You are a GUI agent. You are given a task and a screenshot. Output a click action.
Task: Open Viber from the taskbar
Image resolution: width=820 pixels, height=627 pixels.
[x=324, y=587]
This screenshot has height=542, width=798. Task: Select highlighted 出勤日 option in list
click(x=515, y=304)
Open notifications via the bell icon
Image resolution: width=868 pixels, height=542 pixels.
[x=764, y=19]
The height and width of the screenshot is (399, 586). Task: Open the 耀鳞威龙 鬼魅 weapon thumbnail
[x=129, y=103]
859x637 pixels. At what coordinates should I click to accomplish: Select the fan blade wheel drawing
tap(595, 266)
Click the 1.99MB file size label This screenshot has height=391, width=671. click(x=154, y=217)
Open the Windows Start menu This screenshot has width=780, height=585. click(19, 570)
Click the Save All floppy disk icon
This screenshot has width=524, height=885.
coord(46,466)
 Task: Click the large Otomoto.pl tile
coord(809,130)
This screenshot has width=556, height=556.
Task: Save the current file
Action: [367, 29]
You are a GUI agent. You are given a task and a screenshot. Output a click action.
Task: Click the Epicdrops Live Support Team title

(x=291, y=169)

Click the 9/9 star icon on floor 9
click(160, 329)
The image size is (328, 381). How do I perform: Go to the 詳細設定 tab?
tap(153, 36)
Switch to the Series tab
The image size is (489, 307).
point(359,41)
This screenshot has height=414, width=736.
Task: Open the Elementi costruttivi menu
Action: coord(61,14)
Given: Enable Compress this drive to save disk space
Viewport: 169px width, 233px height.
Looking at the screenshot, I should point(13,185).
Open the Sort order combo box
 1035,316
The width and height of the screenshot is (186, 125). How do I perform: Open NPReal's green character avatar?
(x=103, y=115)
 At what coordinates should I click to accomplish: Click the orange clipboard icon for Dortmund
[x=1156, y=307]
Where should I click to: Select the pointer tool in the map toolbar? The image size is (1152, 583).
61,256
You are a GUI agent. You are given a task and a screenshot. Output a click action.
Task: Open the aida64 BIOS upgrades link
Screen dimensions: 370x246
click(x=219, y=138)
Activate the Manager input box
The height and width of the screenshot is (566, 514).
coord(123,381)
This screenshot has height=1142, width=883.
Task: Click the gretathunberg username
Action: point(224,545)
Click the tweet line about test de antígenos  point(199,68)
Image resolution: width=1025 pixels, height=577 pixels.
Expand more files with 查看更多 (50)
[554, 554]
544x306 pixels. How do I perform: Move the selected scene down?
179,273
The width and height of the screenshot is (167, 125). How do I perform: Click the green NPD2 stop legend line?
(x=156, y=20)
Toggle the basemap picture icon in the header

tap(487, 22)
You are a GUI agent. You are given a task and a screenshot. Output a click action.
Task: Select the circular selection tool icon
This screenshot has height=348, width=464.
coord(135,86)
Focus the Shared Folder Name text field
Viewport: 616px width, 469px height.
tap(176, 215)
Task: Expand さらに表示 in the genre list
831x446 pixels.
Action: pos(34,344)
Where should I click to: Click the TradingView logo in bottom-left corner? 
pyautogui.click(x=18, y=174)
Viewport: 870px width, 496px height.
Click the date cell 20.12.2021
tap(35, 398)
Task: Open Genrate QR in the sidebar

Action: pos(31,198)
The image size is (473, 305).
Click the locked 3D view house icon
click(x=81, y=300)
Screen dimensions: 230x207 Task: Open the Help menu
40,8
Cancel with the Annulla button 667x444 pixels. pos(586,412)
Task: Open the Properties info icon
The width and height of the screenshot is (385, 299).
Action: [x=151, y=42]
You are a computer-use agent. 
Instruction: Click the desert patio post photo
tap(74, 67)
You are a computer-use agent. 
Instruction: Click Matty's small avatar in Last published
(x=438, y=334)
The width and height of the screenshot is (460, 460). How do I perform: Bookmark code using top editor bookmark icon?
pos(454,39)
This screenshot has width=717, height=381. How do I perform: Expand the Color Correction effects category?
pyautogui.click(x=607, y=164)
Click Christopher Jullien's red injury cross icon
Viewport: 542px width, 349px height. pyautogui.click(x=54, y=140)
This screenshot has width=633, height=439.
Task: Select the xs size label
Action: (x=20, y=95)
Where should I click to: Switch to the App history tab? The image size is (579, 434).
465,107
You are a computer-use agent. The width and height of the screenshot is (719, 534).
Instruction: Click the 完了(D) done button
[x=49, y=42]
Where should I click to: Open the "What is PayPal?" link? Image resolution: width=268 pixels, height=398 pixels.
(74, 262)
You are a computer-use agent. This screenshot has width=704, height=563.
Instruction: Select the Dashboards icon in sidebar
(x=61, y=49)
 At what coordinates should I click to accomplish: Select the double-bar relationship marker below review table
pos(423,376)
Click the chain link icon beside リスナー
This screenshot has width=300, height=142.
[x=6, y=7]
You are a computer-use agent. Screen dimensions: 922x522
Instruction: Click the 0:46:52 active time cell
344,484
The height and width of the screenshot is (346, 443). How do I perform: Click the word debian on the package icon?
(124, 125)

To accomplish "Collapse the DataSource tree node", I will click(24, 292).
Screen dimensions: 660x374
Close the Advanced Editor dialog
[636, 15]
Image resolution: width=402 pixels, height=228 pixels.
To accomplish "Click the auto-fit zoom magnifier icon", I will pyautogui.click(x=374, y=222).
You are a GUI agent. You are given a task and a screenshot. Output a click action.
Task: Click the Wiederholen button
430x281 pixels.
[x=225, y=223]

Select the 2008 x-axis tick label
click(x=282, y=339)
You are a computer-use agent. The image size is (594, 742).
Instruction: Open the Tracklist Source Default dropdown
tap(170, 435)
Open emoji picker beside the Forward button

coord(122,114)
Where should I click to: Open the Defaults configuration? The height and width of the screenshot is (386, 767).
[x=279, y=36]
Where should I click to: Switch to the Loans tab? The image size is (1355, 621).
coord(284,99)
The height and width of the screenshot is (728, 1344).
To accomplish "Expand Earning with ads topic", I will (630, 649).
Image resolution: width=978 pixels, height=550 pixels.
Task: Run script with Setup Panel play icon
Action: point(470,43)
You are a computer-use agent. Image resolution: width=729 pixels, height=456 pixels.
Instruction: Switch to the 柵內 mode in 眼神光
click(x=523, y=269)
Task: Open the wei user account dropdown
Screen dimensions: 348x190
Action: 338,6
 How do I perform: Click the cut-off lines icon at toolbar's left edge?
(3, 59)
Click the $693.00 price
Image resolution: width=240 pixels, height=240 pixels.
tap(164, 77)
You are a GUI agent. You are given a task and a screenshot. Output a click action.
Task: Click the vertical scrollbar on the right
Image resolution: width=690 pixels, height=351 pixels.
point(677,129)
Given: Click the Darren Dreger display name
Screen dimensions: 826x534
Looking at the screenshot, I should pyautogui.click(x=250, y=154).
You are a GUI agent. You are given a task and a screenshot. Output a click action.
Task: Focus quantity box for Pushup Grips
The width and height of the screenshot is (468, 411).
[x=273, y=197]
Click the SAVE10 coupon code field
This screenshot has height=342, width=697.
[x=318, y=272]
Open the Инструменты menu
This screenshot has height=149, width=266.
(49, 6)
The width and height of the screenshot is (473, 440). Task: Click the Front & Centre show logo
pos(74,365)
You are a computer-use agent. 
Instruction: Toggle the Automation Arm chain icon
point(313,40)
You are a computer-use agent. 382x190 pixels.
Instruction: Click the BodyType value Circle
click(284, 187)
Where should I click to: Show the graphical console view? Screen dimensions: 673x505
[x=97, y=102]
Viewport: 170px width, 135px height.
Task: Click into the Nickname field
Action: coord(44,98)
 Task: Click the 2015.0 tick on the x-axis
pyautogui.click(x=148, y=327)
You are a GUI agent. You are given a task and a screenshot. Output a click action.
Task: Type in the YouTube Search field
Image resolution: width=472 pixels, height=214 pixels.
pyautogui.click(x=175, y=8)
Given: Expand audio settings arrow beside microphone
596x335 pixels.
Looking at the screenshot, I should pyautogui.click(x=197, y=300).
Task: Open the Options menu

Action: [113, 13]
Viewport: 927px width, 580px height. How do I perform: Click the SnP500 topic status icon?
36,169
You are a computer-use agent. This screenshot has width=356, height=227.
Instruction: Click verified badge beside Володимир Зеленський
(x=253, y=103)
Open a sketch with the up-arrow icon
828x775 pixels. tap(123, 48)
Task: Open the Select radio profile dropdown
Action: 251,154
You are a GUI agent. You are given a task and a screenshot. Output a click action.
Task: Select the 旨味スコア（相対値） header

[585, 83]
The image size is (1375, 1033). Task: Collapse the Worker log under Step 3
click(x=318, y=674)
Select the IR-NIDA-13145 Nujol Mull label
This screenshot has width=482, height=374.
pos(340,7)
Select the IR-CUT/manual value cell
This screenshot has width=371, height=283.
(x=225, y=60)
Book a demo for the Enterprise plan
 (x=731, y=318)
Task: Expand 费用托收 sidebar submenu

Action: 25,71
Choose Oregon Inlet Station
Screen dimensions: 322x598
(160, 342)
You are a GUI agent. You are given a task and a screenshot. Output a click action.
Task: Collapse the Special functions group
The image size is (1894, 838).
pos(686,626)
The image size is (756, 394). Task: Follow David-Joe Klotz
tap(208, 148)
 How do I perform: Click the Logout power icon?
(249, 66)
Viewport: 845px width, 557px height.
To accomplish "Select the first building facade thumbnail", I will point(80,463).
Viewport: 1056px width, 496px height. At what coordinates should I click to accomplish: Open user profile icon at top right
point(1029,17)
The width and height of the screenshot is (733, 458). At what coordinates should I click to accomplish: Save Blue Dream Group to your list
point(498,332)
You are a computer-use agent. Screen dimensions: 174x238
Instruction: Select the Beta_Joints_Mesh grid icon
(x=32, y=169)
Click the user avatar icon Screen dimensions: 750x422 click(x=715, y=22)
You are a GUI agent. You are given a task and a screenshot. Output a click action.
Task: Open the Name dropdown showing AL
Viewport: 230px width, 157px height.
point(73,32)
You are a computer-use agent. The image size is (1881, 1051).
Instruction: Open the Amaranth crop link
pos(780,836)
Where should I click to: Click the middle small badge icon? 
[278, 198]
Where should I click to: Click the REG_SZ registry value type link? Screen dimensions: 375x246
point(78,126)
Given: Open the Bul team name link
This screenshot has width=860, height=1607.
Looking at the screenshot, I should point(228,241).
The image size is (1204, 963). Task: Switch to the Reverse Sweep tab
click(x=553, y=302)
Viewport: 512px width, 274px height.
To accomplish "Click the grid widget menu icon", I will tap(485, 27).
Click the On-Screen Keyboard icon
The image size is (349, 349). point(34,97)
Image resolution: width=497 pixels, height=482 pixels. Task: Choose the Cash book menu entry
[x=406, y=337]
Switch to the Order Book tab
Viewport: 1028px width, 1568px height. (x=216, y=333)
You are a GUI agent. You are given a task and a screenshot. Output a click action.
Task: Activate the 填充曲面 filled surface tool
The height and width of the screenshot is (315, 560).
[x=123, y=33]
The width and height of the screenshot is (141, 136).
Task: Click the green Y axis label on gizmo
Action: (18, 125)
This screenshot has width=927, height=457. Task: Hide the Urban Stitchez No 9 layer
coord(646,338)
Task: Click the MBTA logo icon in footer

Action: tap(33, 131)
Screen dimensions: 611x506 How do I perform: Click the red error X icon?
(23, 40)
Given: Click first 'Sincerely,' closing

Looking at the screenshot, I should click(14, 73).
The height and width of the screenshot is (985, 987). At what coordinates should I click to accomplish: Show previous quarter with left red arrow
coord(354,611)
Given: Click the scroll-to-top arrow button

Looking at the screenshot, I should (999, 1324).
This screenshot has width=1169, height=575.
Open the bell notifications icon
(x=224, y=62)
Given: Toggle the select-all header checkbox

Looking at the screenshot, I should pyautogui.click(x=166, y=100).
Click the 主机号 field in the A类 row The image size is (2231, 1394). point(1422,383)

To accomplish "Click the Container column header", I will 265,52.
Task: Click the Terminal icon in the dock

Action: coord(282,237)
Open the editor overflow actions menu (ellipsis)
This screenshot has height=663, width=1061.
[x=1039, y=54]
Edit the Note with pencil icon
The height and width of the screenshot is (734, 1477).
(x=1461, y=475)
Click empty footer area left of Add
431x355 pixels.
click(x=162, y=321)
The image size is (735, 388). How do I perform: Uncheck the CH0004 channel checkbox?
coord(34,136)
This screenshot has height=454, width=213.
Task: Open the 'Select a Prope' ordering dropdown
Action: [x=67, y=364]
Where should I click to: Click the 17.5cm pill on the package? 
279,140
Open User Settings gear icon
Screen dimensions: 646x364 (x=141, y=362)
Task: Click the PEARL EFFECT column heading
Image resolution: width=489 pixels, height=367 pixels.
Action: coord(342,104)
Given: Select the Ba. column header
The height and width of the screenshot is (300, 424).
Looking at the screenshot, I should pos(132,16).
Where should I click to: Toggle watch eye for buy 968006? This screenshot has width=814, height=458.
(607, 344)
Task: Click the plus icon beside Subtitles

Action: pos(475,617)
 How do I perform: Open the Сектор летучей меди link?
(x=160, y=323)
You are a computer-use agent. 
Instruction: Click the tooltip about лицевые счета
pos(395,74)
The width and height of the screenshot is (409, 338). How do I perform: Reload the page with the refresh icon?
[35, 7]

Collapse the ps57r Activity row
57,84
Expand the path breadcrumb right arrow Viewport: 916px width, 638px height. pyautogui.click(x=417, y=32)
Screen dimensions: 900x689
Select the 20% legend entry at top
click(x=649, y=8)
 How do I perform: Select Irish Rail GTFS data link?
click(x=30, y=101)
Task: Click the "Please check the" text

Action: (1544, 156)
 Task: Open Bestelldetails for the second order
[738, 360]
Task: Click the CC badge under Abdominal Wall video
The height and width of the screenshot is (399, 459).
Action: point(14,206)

---+---

Within the records above, determine how many lines contain the word "column". Respond with that number and no other text.

ANSWER TO THE EXERCISE: 3